1 Reply Latest reply on Jun 7, 2012 11:26 AM by kcarney

    interlockedxxxx sync question with amd graphic card

    souledgeii
      I have one piece of compute shader code, like this:
      uint g_maxNumber = 1000;
      groupshared uint g_global index = 0;
      struct TestInfo
      {
           m_offset;
           m_value;
      };
      StructuredBuffer <TestInfo> testBuffer : register(t0)
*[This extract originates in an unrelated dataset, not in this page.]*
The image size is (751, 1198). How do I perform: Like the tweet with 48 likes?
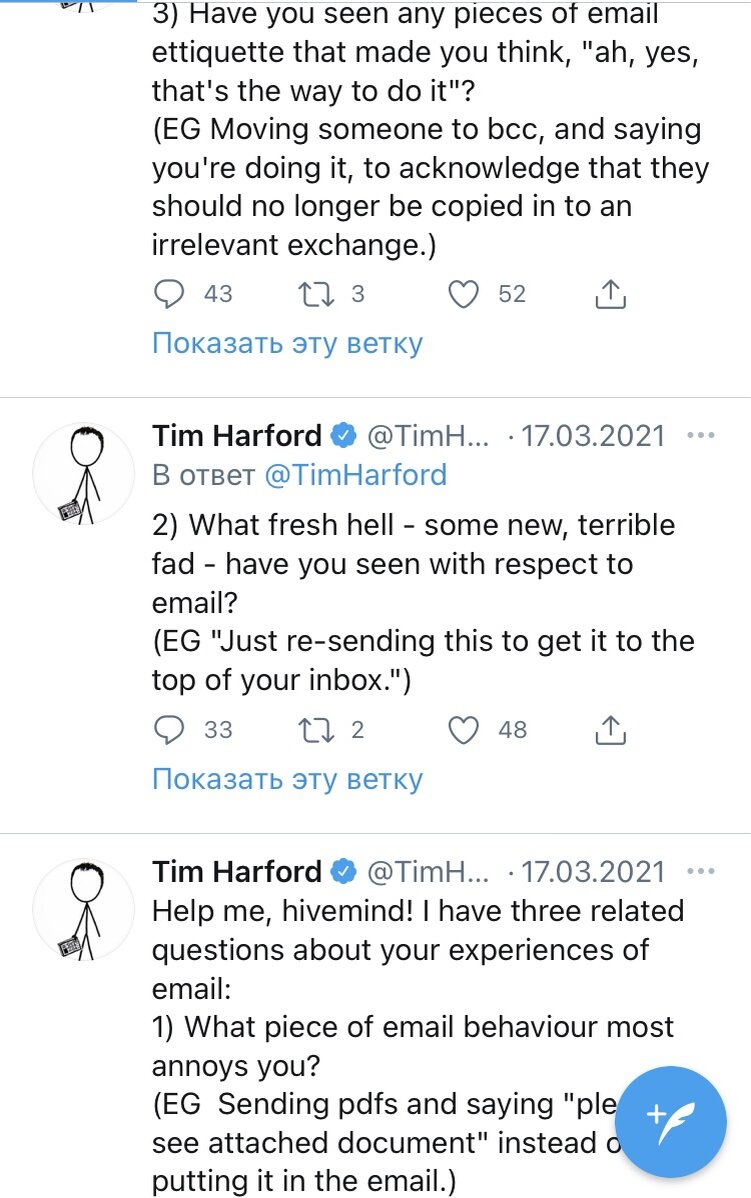463,730
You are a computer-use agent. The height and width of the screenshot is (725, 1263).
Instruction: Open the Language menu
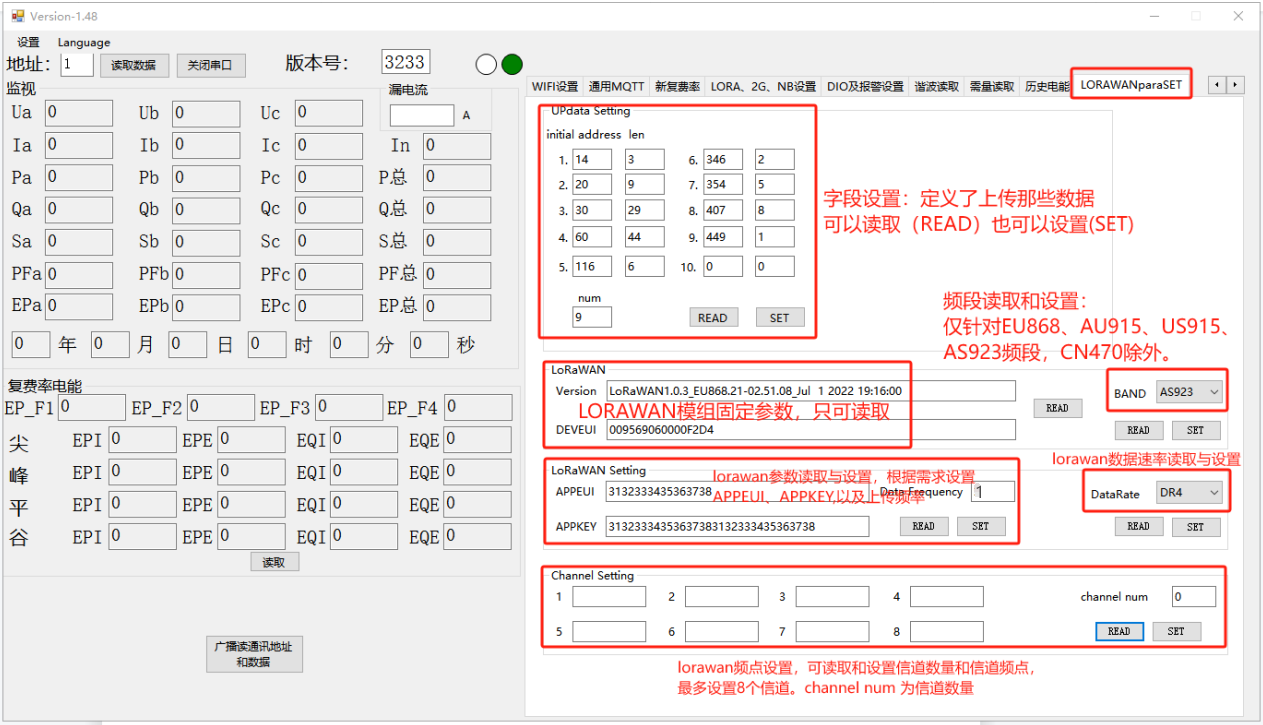pyautogui.click(x=84, y=43)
      [numThreads(128, 1, 1)]
      void function_a ()
      {
          uint currentIdx;
        InterlockedAdd(g_globalIndex, 1, currentIdx);
        // GroupMemoryBarrierWithGroupSync():
       
        TestInfo curInfo = testBuffer[currentIdx];
        [loop]
        while (currentIdx < g_maxNumber)
        {
           .....
           InterlockedAdd(g_globalIndex, 1, currentIdx);
        }
      }
      this piece of code doesn't get the correct "currentIdx" value, but it works fine when I add groupmemorybarrier after inerlockedAdd.
      Add barrier will force all thread sync, that will slow down the whole process. Is a bug with amd card or something I am missing?
      this piece of code works fine for nvidia gtx570 card, the amd card I have is 7970.